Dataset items
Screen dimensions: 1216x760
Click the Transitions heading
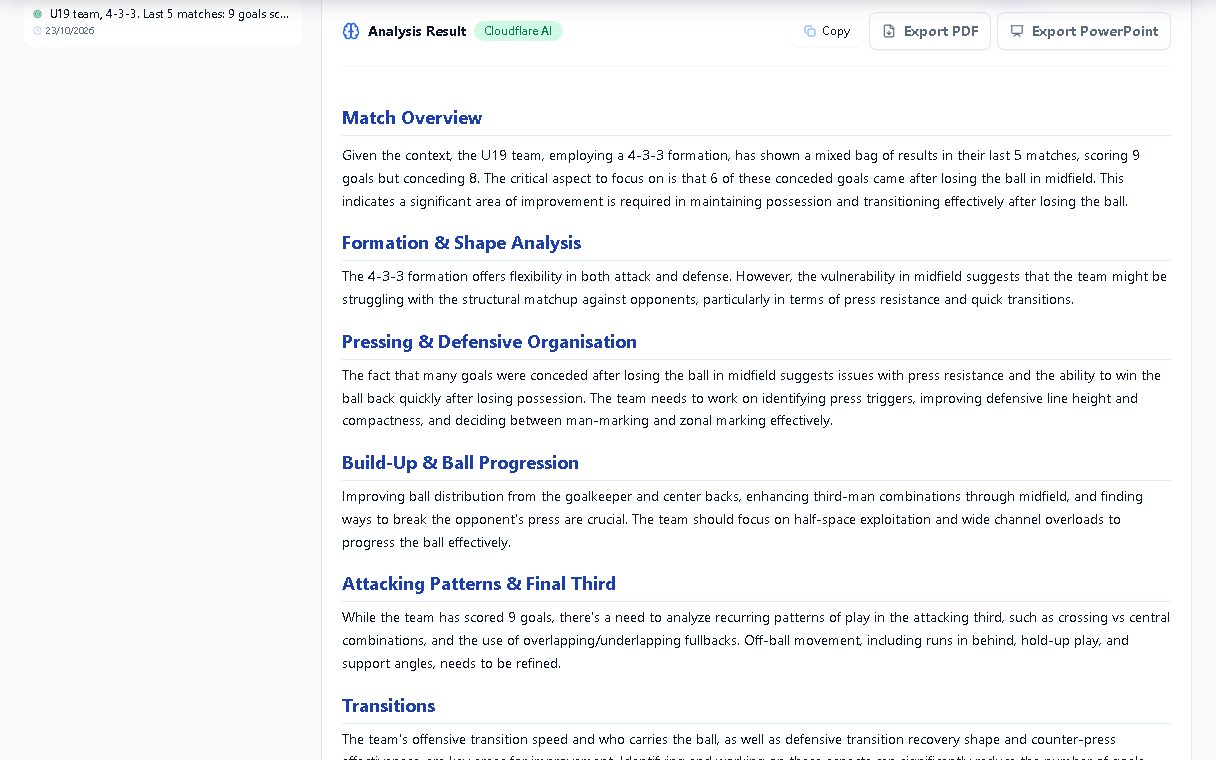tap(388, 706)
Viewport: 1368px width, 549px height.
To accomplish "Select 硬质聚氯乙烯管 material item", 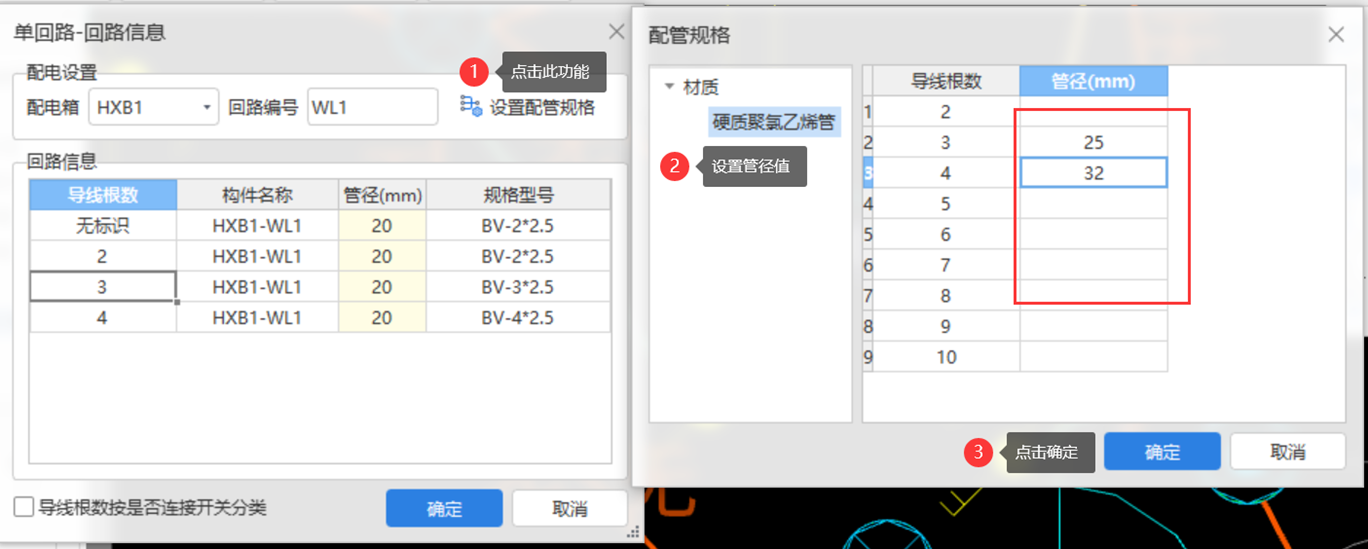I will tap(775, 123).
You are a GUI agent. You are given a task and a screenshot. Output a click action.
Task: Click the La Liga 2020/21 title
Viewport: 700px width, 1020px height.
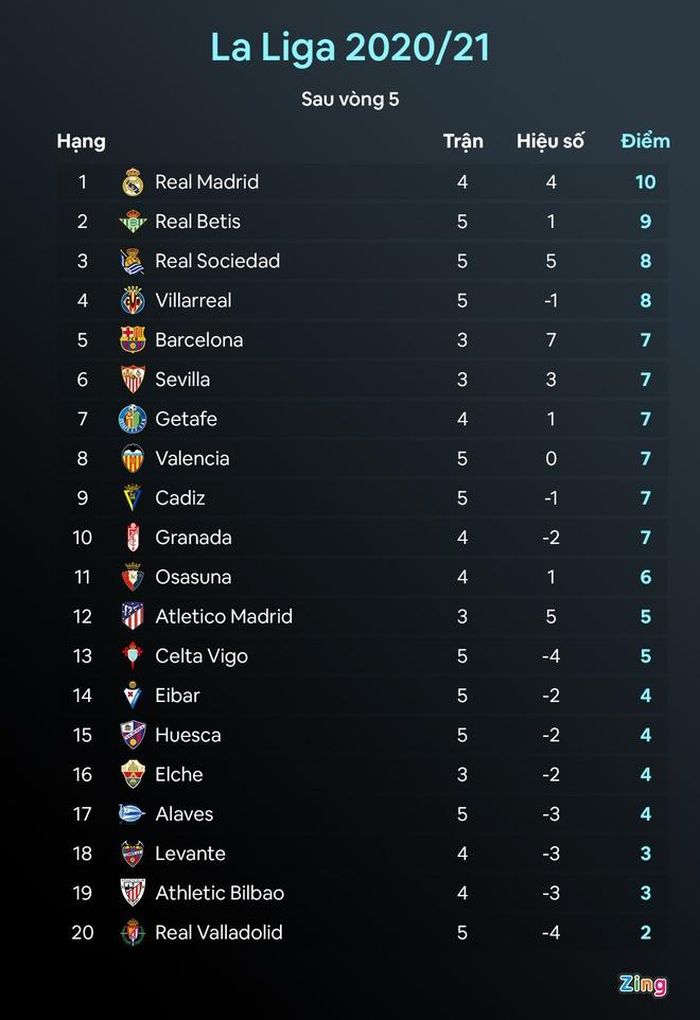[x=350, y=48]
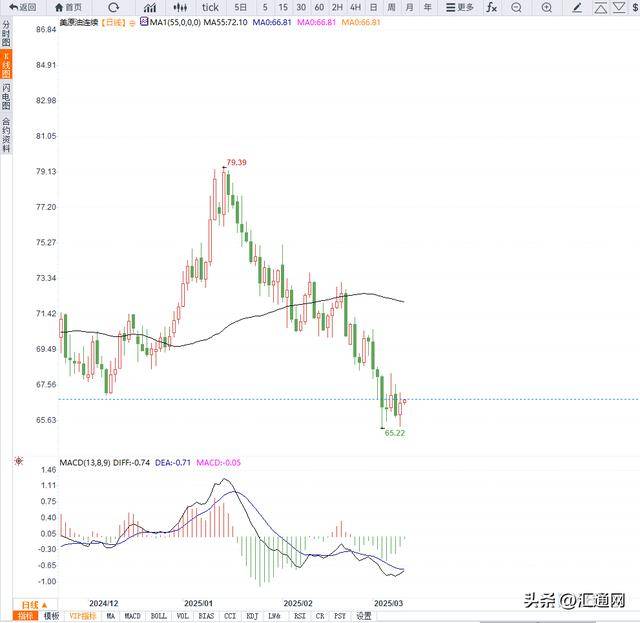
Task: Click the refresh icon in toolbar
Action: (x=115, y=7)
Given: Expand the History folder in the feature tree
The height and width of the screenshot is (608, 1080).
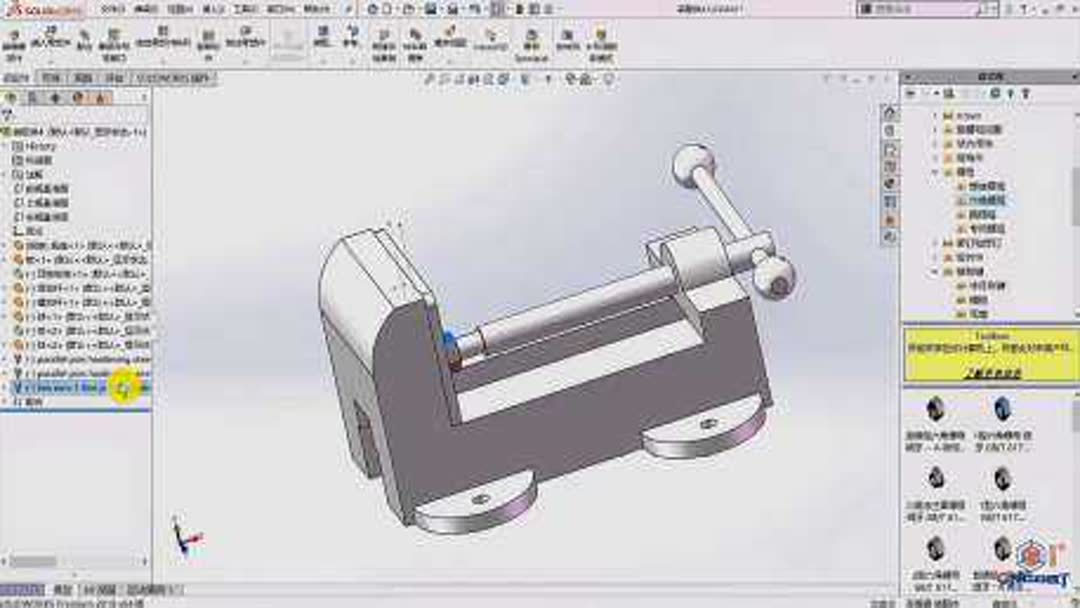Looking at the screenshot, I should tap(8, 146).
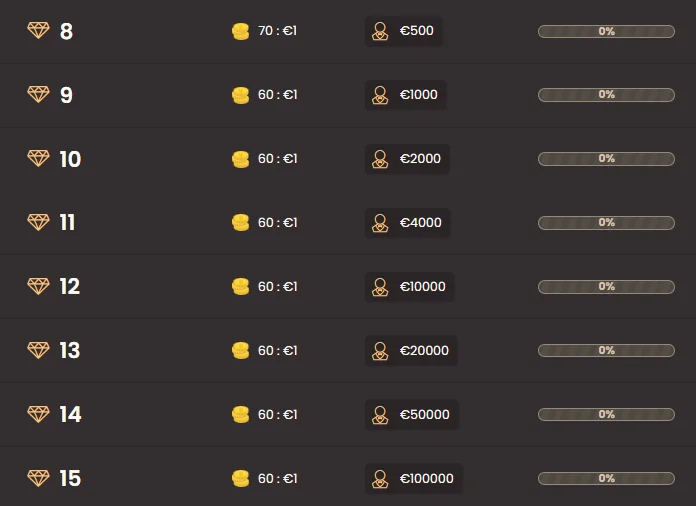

The task
Set down exactly, with no additions, each line from the line that includes "Given: Expand the" to the final line of the entries above; leave pictures out.

Response box
Given: Expand the History folder in the feature tree
The height and width of the screenshot is (608, 1080).
Looking at the screenshot, I should tap(8, 146).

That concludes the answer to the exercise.